Wednesday's appeals urged the 8th U.S. Circuit Court of Appeals to suspend last week's ruling by a panel of three of its judges, who unanimously rejected Missouri's claim disclosing how it gets pentobarbital could crimp its ability to obtain such chemicals for future executions.
Unless the 8th Circuit intervenes, Missouri must identify any sources by Sept. 16 to two Mississippi death-row inmates who have subpoenaed the state for details about pentobarbital, which is a sedative.
Missouri separately requested the full court to hear the matter.
The state insists "execution of its criminal sentences" is a "core state function," and the Missouri Department of Corrections "has demonstrated for years that if it reveals the identity of the supplier, then the supplier will no longer provide chemicals to Missouri."
"This case presents a question of exceptional importance: Must the Missouri Department of Corrections disclose the identity of the supplier that provides the chemicals used in executions?" Wednesday's appeal stated. "The question is whether the subpoena places an undue burden on Missouri. It does."

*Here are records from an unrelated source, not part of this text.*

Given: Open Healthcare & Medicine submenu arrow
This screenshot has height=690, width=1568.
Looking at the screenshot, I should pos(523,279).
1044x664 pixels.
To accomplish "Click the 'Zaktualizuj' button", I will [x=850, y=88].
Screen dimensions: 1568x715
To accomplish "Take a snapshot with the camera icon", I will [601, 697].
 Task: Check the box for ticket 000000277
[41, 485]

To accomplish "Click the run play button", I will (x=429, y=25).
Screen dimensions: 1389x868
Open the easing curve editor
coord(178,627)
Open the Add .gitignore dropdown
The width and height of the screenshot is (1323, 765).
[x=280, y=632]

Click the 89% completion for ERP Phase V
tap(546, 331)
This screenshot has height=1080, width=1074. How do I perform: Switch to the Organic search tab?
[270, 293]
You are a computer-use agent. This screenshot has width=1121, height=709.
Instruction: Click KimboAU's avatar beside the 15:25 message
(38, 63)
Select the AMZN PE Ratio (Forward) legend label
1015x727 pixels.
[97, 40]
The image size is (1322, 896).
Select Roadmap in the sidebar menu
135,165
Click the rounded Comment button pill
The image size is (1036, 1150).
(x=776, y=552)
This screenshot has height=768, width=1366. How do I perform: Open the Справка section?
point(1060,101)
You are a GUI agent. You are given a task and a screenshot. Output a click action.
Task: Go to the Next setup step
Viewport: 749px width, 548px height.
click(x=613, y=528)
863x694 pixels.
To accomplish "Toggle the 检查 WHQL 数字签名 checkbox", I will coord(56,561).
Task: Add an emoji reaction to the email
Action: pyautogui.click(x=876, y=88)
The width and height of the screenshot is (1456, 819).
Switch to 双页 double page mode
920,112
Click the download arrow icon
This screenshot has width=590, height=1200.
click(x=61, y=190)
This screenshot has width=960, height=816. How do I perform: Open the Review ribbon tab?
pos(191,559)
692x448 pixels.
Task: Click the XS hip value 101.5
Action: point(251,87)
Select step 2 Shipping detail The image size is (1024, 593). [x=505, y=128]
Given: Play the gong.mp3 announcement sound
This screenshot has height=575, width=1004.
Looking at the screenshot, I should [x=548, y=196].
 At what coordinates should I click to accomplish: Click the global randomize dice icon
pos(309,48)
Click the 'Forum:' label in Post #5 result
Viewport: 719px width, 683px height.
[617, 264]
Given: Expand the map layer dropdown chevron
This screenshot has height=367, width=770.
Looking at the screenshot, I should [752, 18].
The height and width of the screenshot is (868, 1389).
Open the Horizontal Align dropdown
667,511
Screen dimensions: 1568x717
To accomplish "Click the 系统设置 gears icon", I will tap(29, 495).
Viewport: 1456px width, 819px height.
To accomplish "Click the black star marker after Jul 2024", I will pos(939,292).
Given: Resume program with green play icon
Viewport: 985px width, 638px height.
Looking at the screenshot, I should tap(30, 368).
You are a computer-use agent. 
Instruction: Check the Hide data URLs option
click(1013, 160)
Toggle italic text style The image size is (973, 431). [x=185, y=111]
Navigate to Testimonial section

Missouri gets its execution drug from a compounding pharmacy and has shielded the source's name, with similar secrecy cloaking to what extent the drug is tested.
Arguing Mississippi should consider adopting a one-drug execution method as Missouri, Texas and Georgia have done, inmates Richard Jordan and Ricky Chase have sued those states for specifics about their execution drugs as part of their federal challenge of Mississippi's three-drug execution protocol, which they describe as torturous and unconstitutionally cruel. The inmates hope to show alternatives to Mississippi's execution protocol exist.
"It would be a classic Catch-22 to require our clients to produce evidence of a known, available alternative to Mississippi execution procedures but deny us the power to obtain the information we need to produce that evidence," the inmates' attorney, Jim Craig, said last week. He didn't reply immediately to requests for comment regarding Missouri's latest appeals.
Missouri has 25 death-row inmates. Prison officials have argued any of the state's execution-drug providers "require the assurance of confidentiality," given fears of threats and other harassment.
One of the appeals alleged, "As a matter of law, the identity of Missouri's supplier is not relevant to Mississippi inmates."
While acknowledging such disclosure "may have detrimental consequences for a state," the 8th Circuit panel ruled last week Missouri's claims regarding a possible loss of drug supply were "inherently speculative" and "hearsay."